In trying to understand why I get an occasional figurative smack to the back of my head – one as recently as Monday evening, I took a look at some things I learned when I first entered the military, affectionately known as the three truths in life. Trust me, the subtle filter is in place!
“Time will tell.” This is usually stated when someone questions whether a decision is the right one or not. Time will let us know whether we’ve made the right decision or whether we need to make an adjustment. A modified dose of karma?
“Some things in life will always smell, no matter what we do.” That science experiment in the office fridge, the dirty diaper filled just moments after the old diaper has been removed, the ‘green air’ emitted by our dog just as guests arrive for a formal dinner… You get the picture. Not sure any of these qualify as karma but it is one of life’s truths that some things really do stink. Feel free to make your own decision on this.
“Water will seek its own level.” I think that no matter what I do, things are going to even out at some point in time. And for me, this is where the concept of karma comes in. Water has a way of moving mountains and making its own way – just look at the Grand Canyon, for example. No matter what we do, water makes its way around and through the structures we might place in its path, often to our detriment. Karma? Probably.
So what has this got to do with problem solving? Sometimes, problems come about because we ignore the three truths in life and try to impose our own will, often to our detriment. Sometimes, we simply have to accept things for what they are and work as best we can with them. Taking that approach can be far less stressful than having to clean up the impact of karma and the life lesson we just had dumped into our lap.
Oh, and my most recent life lesson? Trying to rush the rehab on my left wrist. I thought I was finally ready to lift something that weighed about ten pounds. I was but my wrist wasn’t. I’m repainting the kitchen in a few weeks. Karma!

The Real Start of Spring

Forget the calendar, forget the groundhog – it’s the start of spring training with the reporting of pitchers and catchers, followed by the other players that really signals the beginning of spring. Of course, here in the desert southwest, we got another dose of winter with overnight temps in the mid to upper 30s this week.  For those going through the polar vortex cold and snowy winter, that doesn’t sound so bad. But temps that low with a humidity level in the 10% range have a way of biting right through all the layers and settling directly into your bones. We’ll warm up soon enough and before we know it, the triple digit days will be upon us. But with the start of spring comes a sense of a new beginning. Spring is a reminder that we have come through a period of short, dark days usually accompanied by cold, ice, and snow.

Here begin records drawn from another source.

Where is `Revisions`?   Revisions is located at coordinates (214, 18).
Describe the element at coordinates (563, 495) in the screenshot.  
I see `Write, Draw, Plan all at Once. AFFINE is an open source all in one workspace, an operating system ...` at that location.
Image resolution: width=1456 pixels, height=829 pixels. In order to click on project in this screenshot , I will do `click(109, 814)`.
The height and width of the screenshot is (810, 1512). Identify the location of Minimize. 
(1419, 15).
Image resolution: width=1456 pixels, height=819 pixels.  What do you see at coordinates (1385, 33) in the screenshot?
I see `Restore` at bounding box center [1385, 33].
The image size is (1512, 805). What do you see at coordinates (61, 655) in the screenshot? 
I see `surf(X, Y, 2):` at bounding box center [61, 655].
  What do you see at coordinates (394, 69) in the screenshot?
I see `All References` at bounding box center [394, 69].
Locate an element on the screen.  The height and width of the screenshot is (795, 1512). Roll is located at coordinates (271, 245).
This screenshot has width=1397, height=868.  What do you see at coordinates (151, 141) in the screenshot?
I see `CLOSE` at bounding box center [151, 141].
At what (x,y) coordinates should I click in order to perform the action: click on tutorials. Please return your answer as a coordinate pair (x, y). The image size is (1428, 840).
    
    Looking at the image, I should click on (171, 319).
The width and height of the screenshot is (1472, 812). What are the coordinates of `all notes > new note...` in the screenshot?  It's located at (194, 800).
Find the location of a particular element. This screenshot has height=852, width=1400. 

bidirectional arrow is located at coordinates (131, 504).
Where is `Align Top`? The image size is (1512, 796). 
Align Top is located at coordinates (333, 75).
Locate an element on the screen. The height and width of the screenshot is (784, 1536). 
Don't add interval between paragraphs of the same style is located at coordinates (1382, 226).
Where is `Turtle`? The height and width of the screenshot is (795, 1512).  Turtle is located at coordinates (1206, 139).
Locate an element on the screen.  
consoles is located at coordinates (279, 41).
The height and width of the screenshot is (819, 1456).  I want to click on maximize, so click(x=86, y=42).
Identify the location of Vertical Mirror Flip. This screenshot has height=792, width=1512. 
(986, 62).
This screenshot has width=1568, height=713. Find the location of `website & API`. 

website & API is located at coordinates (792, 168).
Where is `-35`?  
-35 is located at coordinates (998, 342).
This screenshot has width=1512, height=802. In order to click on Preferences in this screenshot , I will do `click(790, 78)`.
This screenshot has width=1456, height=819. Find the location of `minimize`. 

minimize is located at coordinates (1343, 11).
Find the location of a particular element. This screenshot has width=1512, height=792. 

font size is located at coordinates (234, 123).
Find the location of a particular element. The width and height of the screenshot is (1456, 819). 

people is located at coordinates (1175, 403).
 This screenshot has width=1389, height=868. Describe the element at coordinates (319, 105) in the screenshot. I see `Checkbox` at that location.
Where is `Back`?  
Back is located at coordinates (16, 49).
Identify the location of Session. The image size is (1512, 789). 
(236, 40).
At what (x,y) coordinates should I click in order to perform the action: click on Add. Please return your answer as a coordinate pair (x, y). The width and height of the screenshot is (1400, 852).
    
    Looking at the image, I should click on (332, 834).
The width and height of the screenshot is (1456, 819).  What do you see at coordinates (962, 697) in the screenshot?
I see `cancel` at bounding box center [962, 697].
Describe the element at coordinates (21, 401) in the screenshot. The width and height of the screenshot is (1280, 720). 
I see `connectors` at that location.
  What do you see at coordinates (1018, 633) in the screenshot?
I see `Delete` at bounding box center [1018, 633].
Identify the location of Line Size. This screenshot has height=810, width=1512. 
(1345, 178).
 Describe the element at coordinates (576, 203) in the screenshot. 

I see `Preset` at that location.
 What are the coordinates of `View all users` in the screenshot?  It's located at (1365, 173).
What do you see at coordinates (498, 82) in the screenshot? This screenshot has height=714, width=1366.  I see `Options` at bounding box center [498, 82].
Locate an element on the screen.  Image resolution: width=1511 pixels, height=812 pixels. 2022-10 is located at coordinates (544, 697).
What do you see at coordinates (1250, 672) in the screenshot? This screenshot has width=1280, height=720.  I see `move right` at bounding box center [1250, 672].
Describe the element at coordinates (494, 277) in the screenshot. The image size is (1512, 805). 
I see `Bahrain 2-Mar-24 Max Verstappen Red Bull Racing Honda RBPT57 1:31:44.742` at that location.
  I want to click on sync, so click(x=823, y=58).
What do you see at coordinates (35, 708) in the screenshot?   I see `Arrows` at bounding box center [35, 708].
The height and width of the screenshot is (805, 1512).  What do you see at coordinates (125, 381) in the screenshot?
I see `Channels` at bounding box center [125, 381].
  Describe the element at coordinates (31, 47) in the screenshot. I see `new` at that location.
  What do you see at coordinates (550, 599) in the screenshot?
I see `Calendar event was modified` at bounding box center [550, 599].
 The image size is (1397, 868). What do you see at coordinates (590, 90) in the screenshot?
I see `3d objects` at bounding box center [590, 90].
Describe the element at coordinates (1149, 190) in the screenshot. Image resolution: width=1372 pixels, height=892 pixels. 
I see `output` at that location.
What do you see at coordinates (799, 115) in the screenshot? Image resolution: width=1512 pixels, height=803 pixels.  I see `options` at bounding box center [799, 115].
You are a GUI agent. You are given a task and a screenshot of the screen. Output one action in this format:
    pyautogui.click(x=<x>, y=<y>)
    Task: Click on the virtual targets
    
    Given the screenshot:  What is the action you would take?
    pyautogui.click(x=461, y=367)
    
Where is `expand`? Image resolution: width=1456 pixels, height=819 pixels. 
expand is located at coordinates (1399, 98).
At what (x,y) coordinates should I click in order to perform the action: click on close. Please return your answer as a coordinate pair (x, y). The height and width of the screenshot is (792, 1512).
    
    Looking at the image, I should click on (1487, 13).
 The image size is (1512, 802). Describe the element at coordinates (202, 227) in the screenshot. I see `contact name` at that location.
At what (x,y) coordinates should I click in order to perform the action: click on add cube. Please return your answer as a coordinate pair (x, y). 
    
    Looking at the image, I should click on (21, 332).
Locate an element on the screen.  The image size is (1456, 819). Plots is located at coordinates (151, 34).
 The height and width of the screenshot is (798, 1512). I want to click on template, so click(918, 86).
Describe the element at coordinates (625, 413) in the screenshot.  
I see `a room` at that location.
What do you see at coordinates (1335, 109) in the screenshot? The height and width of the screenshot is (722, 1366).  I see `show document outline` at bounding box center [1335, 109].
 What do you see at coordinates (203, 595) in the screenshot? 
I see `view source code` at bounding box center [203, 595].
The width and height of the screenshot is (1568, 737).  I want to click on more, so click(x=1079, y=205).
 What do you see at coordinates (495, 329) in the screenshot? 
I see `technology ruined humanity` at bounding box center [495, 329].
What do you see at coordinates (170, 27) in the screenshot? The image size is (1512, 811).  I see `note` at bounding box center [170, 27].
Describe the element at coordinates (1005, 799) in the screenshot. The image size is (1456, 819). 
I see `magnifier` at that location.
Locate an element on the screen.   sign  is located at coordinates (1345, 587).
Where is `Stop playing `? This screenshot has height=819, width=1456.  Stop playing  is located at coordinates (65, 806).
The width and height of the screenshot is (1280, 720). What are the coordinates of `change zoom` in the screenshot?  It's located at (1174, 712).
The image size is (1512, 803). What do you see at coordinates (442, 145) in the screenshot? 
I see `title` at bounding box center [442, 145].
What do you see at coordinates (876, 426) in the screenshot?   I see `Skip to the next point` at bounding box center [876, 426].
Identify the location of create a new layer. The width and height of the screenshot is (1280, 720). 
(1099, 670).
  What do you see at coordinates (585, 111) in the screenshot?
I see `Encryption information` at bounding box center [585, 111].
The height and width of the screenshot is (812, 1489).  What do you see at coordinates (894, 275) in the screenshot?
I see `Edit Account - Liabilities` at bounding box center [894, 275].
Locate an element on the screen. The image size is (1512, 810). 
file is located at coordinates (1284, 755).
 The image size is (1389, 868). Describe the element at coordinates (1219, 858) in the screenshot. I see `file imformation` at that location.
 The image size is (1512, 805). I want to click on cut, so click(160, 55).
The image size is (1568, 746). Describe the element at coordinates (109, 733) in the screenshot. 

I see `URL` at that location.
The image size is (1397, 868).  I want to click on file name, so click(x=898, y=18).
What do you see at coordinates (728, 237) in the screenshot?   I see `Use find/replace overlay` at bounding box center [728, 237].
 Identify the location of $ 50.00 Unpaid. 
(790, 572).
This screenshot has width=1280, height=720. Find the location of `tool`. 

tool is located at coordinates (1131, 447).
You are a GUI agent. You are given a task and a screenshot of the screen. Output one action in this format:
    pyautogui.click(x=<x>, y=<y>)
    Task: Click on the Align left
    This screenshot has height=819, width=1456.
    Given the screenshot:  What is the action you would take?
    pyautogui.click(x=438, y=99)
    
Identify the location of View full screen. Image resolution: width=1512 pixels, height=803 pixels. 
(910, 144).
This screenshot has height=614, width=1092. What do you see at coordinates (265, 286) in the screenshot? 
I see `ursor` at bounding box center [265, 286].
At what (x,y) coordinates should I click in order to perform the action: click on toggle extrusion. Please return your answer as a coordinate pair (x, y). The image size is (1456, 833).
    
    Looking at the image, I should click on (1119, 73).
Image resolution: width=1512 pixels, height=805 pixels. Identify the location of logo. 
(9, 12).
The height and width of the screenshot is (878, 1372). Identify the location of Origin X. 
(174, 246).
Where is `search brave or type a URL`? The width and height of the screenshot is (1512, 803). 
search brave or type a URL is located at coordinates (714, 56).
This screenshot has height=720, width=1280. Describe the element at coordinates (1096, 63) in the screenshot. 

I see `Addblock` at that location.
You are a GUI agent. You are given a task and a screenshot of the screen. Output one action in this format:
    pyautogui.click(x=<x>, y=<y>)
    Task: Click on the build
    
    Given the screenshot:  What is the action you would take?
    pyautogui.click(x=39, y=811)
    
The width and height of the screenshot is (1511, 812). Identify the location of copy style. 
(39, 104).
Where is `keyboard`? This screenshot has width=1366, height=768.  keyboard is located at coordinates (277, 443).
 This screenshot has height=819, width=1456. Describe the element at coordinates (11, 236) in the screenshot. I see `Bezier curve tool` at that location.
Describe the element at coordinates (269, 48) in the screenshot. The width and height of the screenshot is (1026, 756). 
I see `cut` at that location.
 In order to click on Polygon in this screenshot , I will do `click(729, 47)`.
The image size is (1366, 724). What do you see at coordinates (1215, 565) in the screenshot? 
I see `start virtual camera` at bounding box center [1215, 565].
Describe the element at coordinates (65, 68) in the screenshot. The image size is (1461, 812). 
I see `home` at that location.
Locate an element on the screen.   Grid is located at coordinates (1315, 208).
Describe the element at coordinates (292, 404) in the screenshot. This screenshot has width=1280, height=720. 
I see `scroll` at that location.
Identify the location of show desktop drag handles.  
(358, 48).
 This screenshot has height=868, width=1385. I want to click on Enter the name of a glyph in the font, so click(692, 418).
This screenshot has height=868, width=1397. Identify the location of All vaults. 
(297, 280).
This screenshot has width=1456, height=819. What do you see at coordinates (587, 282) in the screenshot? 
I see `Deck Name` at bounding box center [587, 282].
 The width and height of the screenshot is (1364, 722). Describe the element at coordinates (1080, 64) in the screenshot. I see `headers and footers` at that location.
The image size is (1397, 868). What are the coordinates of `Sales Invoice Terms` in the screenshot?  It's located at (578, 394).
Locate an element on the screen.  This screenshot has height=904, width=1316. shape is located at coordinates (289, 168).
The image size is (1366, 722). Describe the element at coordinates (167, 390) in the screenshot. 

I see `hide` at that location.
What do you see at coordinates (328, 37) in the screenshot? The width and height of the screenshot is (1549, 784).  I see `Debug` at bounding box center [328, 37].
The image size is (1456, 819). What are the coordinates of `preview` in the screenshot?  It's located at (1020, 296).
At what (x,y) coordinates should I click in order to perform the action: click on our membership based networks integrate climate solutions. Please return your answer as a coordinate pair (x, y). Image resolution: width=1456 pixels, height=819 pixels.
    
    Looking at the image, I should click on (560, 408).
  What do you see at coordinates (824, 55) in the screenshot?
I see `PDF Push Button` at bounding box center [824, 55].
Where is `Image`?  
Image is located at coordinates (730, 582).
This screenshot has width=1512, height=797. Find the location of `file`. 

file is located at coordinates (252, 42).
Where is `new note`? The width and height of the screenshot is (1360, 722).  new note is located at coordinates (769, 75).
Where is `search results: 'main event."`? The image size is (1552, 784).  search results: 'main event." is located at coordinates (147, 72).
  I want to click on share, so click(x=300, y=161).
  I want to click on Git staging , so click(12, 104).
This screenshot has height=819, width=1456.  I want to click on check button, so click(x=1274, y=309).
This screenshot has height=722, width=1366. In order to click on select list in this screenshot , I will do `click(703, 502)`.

Seeing the desert wildflowers bloom, much like watching the flowers in any part of the country come to life, reminds us that hope always springs eternal. If all those daffodils can weather the multiple feet of snow and ice and with the first hint of the spring warmth, poke their heads through all that cold and bring a smile to our faces with their bright whites and yellows, can we do less? Let’s strive to put the winter dark and cold behind us and move forward into the spring sunshine and warmth. You won’t hear a single word of complaint from me when the streak of triple digit highs comes to spend the summer!